Stille revolutie

Soms is het goed om ergens weg te gaan en er veel later weer terug te keren. Pas dan heb je oog voor de verschillen. Verschillen waar je misschien nooit van had kunnen dromen. Neem de landbouw. Zeven jaar schreef ik erover als beginnend wetenschapsjournalist bij het Wagenings Universiteitsblad, het huidige Resource. Over de chemische bestrijdingsmiddelen, mestmoerassen, genetische manipulaties – uh modificaties – van planten en dieren zoals herbicideresistente gewassen en stier Herman. Aanvankelijk interessante materie. Maar uiteindelijk was ik blij dat ik deze dossiers achter me kon laten toen ik naar Amsterdam vertrok. Nederland komt hierin nooit een stap verder, dacht ik. De discussies komen telkens op hetzelfde uit.

 

Begin dit jaar startte ik met het redigeren van biocahiers bij de Stichting Biowetenschappen en Maatschappij. Boekjes waarin wetenschappers leken informeren over hun vakgebied. Ik mocht het onderwerp ‘Plantgezondheid’ doen. ‘Oeps, terug naar de chemische bestrijdingsmiddelen’, dacht ik even. Maar het valt me reuze mee. Sterker nog. Ik ben blij verrast. Het meest verheugd ben ik over het voornemen van het landbouwministerie – geheel aan mij voorbijgegaan – om in 2030 met chemische bestrijding te stoppen. En dat terwijl Nederland grootgebruiker is. Wat een revolutie! Een stille revolutie volgens mij, wie weet dit? 

 

Het voornemen geeft een enorme impuls aan het landbouwonderzoek. Alle wetenschappelijke energie wordt nu ingezet op alternatieven.
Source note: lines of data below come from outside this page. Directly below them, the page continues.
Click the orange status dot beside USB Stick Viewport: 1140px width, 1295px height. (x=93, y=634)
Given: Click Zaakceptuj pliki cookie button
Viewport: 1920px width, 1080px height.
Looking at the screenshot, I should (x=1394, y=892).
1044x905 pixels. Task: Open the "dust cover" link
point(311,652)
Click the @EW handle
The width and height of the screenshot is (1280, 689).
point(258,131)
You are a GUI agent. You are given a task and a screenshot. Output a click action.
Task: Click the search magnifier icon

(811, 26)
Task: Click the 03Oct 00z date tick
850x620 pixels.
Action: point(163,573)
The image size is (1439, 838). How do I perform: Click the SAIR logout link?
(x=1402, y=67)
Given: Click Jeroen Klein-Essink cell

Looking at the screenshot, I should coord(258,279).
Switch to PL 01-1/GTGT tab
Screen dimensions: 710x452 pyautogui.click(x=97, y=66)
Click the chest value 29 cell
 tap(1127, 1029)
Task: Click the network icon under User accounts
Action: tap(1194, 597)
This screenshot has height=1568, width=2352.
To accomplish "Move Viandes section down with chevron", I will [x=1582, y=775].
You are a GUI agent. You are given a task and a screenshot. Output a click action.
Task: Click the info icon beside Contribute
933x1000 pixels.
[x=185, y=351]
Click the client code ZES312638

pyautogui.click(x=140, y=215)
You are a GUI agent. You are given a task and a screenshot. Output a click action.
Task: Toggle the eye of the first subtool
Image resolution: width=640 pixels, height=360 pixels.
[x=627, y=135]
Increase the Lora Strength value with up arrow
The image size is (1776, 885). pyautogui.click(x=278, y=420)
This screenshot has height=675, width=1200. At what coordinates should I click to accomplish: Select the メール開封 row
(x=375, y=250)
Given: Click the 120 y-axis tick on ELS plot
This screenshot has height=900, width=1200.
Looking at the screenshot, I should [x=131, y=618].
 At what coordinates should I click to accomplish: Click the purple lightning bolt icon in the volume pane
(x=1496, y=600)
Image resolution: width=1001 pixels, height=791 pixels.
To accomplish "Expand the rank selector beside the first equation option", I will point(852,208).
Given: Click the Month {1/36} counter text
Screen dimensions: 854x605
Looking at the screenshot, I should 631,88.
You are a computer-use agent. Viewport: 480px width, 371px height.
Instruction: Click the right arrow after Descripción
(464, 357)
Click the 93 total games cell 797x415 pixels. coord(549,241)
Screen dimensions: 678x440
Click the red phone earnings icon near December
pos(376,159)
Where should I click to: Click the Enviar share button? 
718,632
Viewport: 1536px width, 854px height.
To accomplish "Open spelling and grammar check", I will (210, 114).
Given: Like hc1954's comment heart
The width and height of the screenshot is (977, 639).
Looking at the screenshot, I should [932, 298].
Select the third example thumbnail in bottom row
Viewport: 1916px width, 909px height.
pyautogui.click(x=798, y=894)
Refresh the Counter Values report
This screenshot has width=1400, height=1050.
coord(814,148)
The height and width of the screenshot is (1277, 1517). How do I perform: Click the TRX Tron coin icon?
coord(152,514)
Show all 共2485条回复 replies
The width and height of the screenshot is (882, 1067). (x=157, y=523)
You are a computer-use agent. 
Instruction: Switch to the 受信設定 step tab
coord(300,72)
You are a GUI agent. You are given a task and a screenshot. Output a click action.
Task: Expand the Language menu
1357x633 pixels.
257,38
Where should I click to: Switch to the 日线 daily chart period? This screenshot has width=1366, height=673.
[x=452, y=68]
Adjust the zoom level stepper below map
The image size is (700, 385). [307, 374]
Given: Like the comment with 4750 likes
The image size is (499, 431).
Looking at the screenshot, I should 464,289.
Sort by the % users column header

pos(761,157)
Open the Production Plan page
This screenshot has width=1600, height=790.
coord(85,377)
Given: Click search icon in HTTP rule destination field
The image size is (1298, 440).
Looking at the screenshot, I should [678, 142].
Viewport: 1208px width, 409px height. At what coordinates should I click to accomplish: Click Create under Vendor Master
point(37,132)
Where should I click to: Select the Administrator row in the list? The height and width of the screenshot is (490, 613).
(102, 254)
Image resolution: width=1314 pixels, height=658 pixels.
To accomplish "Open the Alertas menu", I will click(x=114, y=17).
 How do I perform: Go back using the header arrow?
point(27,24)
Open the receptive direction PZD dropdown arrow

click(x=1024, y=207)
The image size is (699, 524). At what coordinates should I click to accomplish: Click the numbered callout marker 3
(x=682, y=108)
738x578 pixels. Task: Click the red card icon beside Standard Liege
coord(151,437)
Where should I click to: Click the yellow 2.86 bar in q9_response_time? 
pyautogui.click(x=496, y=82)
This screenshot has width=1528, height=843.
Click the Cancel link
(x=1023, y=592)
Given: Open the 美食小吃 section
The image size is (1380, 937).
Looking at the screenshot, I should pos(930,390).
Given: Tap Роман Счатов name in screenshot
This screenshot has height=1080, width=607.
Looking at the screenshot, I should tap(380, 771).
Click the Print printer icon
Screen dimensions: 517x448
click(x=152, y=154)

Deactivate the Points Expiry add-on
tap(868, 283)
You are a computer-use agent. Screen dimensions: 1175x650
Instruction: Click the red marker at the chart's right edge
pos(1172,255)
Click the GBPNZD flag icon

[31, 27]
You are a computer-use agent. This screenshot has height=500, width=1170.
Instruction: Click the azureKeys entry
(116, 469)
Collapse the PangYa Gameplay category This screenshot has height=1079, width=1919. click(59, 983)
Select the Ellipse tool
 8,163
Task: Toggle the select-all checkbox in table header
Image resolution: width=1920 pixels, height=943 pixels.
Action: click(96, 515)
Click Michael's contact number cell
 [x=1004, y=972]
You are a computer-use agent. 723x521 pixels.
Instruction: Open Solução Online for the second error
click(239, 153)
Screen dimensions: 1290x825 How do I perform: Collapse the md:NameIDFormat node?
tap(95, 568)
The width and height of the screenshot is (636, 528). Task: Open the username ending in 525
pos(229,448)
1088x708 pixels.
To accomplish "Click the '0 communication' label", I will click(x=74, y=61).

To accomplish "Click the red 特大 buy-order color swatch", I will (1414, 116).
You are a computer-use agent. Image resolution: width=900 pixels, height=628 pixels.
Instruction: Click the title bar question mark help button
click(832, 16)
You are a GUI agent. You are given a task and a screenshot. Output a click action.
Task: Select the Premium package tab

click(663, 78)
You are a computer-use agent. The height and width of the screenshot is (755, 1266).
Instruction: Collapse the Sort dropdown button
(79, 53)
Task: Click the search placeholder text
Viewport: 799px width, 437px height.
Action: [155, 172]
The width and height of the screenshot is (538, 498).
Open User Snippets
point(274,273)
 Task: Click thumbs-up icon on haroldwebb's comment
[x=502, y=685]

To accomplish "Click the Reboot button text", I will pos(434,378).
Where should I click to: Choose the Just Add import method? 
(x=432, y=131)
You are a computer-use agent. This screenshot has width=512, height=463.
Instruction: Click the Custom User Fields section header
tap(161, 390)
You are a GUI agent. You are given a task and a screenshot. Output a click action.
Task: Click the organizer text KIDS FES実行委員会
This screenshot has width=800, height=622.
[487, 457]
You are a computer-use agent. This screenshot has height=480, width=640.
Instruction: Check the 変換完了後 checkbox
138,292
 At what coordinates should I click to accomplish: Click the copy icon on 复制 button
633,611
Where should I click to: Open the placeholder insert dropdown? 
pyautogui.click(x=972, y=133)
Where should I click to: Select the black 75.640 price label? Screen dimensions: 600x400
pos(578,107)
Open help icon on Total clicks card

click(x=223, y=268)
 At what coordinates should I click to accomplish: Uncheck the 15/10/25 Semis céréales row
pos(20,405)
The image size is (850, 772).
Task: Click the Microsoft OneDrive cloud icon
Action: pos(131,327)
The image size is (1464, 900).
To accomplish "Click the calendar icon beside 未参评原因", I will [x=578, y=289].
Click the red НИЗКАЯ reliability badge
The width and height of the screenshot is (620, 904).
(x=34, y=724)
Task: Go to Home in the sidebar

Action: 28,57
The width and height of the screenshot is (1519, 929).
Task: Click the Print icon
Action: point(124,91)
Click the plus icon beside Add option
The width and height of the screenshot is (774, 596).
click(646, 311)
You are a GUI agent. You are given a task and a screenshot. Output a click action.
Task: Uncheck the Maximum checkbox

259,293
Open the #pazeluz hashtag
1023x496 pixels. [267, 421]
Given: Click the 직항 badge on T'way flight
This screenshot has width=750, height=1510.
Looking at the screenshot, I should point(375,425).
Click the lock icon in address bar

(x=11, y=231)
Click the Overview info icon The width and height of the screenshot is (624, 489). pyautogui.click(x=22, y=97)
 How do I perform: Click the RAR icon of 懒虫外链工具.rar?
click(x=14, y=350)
Biologische bestrijding in kassen en het veld, mengteelt, strokenteelt, precisielandbouw met drones en robots, plantenveredeling, genetische modificatie en het versterken van het ‘microbioom’ van de plant, de miljoenen bacteriën en schimmels rond de wortels die de plant kunnen helpen bij de verdediging tegen belagers. Wat breekt er een interessante tijd aan. Ik hoop van ganser harte dat deze stille revolutie slaagt. Dan zijn die discussies toch nog ergens goed voor geweest.